Traducción de Zulma M. Corchado de Gavaldá

 

Tema: La salvación (Domingo de la Trinidad)
Objeto: Un chaleco salvavidas
Escritura: "Porque tanto amó Dios al mundo, que dio a su Hijo unigénito, para que todo el que cree en él no se pierda, sino que tenga vida eterna. Dios no envió a su Hijo al mundo para condenar al mundo, sino para salvarlo por medio de él” (Juan 3:16-17 NVI).
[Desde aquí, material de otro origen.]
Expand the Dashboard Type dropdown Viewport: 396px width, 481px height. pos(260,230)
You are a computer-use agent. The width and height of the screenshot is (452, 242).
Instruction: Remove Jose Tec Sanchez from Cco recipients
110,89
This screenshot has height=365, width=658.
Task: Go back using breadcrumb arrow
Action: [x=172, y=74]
Muchas personas gozan ir en bote, de pesca, navegar o ir en canoa en lagos, ríos, y arroyos. ¿Has ido alguna vez en barco? De ser así, estoy seguro que sabes lo que es es esto. Es un chaleco salvavidas. Sabes que es importante usar el chaleco salvavidas cada vez que sales en bote. Nunca sabes cuando pueda ocurrir un accidente o cuando pueda haber una tormenta. Si eres expulsado del bote, un chaleco salvavidas puede salvar tu vida.

Un día, algunos hombres y niños fueron a pescar a un lago. Antes de meterse al bote comenzaron a ponerse sus salvavidas. Uno de los hombres rehusó ponerse el salvavias. Quizás pensó que se vería medio raro, o tal vez pensó: “Sé nadar; si algo pasa puedo salvarme.” No había pasado mucho tiempo cuando se presentó una tormenta. Sopló el viento y las altas olas viraron el bote. Los que tenían su salvavidas llegaron a la orilla y se salvaron. El hombre que no estaba usando salvavidas se ahogó porque había rehusado ponerse lo único que podía haberlo salvado.

La Biblia nos dice que tanto amó Dios al mundo, que dio a su Hijo unigénito, para que todo el que cree en él no se pierda, sino que tenga vida eterna. Jesús desea salvarnos y llevarnos al cielo a estar con él, pero algunas personas piensan que se verán medio raros si admiten que necesitan a Jesús. Creen que pueden tener cuidado de sí mismos sin Jesús. Cuando las tormentas de la vida aparecen, ellos pueden ser expulsados del barco de la vida y perderse porque rehusaron agarrarse de lo único que podía salvarles… Jesús.

¡Es una tontería el ir al agua sin un salvavidas, pero es aún más tonto el tratar de navegar el mar de la vida sin Jesús!

Querido Señor, sabemos que enviaste a Jesús a morir en la cruz para salvarnos. Oramos para que mientras navegamos en el mar de la vida, cada uno de los que estamos aquí nos agarremos de aquello que puede salvarnos de las tormentas que sin duda alguna encontraremos en alguna ocasión… Jesús nuestro Salvador. Amén.